Ontologies of Algorithm Implementations

A place for you to leave comments about my essay Ontologies of Algorithm Implementations wherein I gave examples of how it's not simple to say "this data set was generated by algorithm X."

5 comments:

chem-bla-ics said...

Hi Andrew,

part of the CHEMINF ontology is based on the earlier work on the Blue Obelisk Descriptor Ontology, and both make this distinction between implementation and algorithm very clear.

Egon

Andrew Dalke said...

Hi Egon,

Implementation vs. algorithm was one part of my commentary. The biggest part (I added some more text, btw) is that many algorithms go into an implementation.

Suppose you say that ToolkitX's hash fingerprints identify compound X as the most similar structure to Y in dataset A. Then you've got 1) Tanimoto for binary fingerprints, 2) aromaticity perception, 3) fingerprint generation, 4) RNG choice, 5) possibly the use of Swamidass and Baldi for constraining the search space, and 6) my own modification to make one stage of that S. and B. algorithm be done in constant memory.

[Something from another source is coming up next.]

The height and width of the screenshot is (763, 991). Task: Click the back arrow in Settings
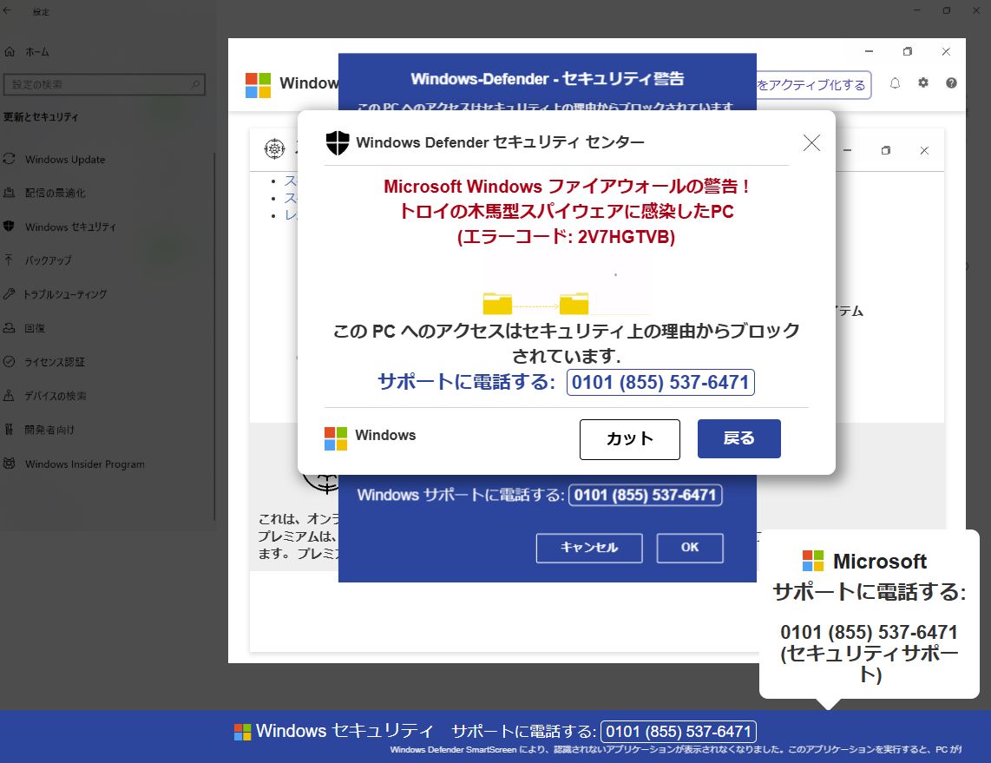tap(8, 11)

Which of these are relevant and how should they be noted?

Dmitry Pavlov said...

Hello Andrew,

You can look at the Indigo's implementation in the Matr3f::bestFit() method:

https://github.com/ggasoftware/indigo/blob/master/common/math/best_fit.cpp

It apparently includes the 1978 correction, although at the time of writing we did not know about this 1978 paper :) We did the correction independently.

Happy New Year!

Regards,

Dmitry

Dmitry Pavlov said...

not Matr3f, but Transform3f

Andrew Dalke said...

С Новым Годом, Dimitry! Thanks for the comment. I figured you all did it right. And it's a case I hadn't considered.

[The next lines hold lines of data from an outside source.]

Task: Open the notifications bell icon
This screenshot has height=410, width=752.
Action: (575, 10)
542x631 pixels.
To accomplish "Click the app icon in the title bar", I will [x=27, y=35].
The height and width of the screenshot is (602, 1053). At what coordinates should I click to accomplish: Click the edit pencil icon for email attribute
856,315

That you hadn't known about the updated algorithm highlights something lacking in the literature records since ideally I would like to see a comment "corrected in ..." when I read the original paper.

Since we're talking about ontologies, perhaps an ontology of literature references: "this paper implements XYZ", ".. corrects XYZ", "... implements a subset of XYZ", "... was inspired by XYZ", ".. thinks XYZ is horrible but has to reference it because my advisor said so." And so on. :)